TEXT FOR ANALYSIS:
• • • •
During the months of June and July, 2007, before leaving the state/the country, No Empires will host two film screenings at a location yet to be decided. Relevant information will be posted.

Thursday, May 17, 2007

Well-Made World #5



  • No Empires will never understand why the US Army thinks this scheme will work.
  • The ever-reliable, and brave, Patrick Cockburn interviews one of the most infamous "jackals" (Tariq Ali's phraseology) of the new Iraq, Ahmed Chalabi, who, incredibly, was left off of the original "NO EMPIRES HATES" list.
  • Sorry to be blunt, Mr. Tenet, but fuck your book tour, and fuck you. Too little, too late.
• • • •
DATA SECTION:
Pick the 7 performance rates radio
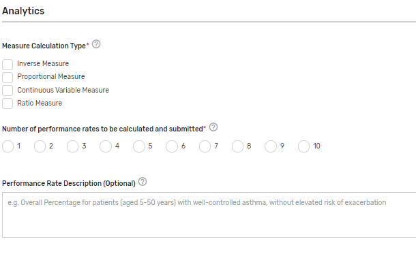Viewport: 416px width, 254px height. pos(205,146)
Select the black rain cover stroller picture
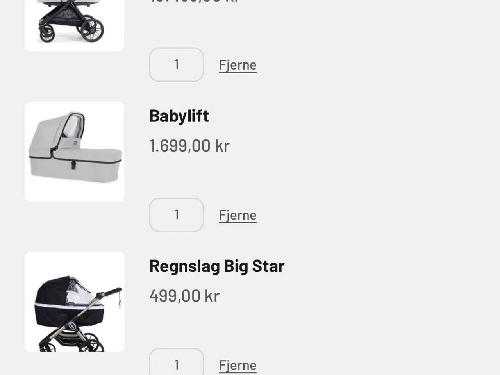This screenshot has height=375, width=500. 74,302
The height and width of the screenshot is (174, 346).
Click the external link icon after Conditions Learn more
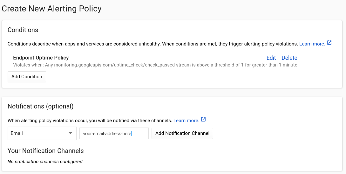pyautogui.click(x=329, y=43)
• • • •
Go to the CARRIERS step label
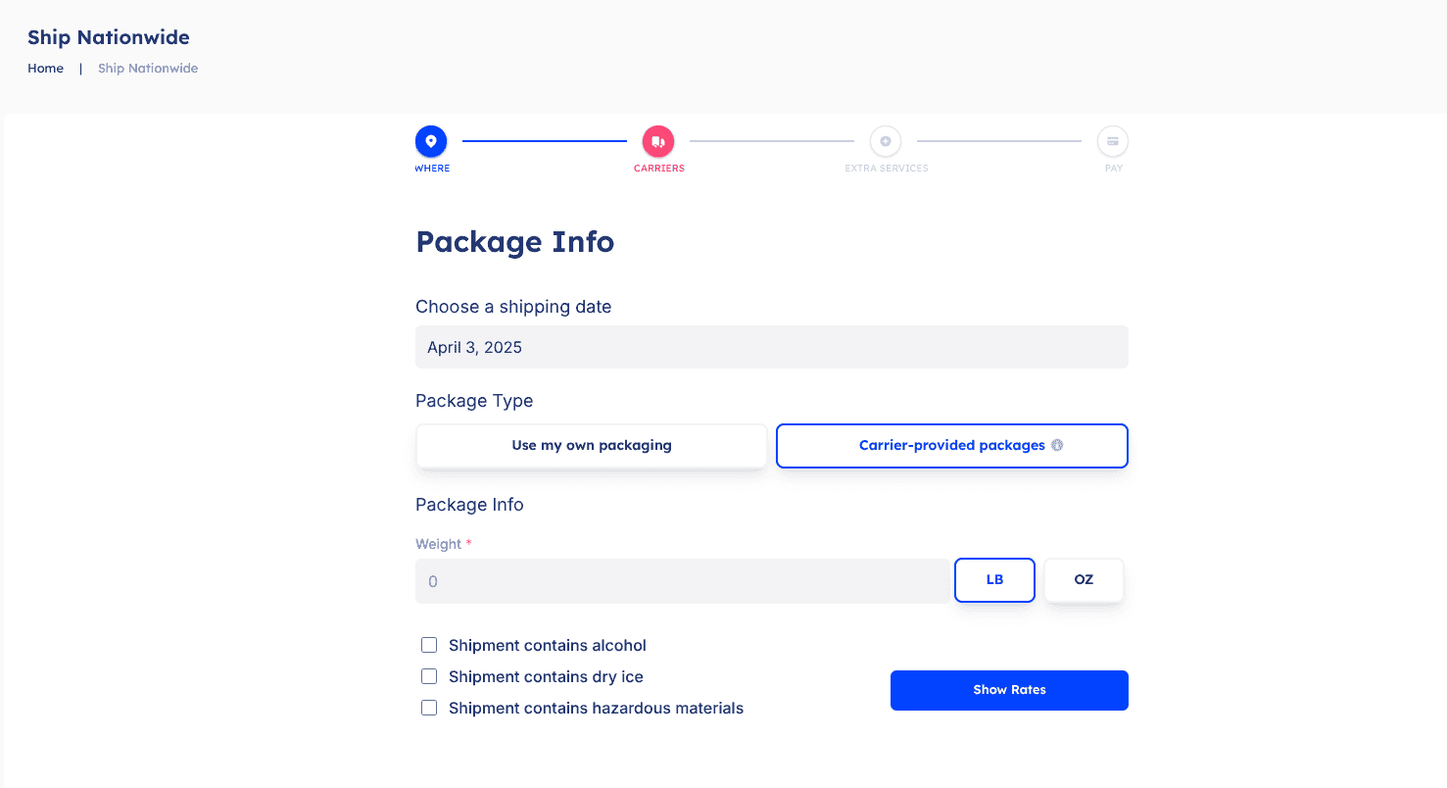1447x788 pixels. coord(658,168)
• • • •
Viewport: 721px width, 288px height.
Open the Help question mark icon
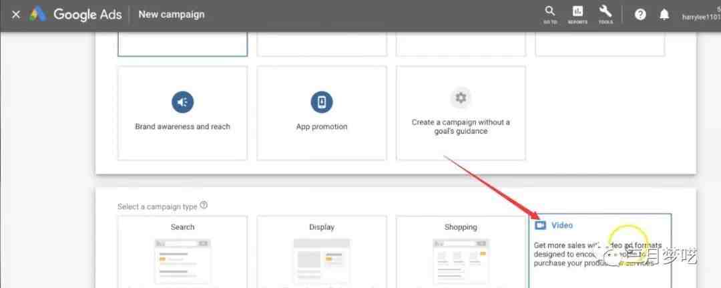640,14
• • • •
TASK A: In the blog excerpt above, rewrite the paragraph that begins "During the months of June and July, 2007" more briefly, keeping its main facts.
TASK B: Copy the blog excerpt above word for word, from "Thursday, May 17, 2007" to "little, too late.".

RESULT A: In June and July 2007, before leaving the state/the country, No Empires will host two film screenings at a place not yet chosen, and details will be posted.

RESULT B:
Thursday, May 17, 2007

Well-Made World #5



  • No Empires will never understand why the US Army thinks this scheme will work.
  • The ever-reliable, and brave, Patrick Cockburn interviews one of the most infamous "jackals" (Tariq Ali's phraseology) of the new Iraq, Ahmed Chalabi, who, incredibly, was left off of the original "NO EMPIRES HATES" list.
  • Sorry to be blunt, Mr. Tenet, but fuck your book tour, and fuck you. Too little, too late.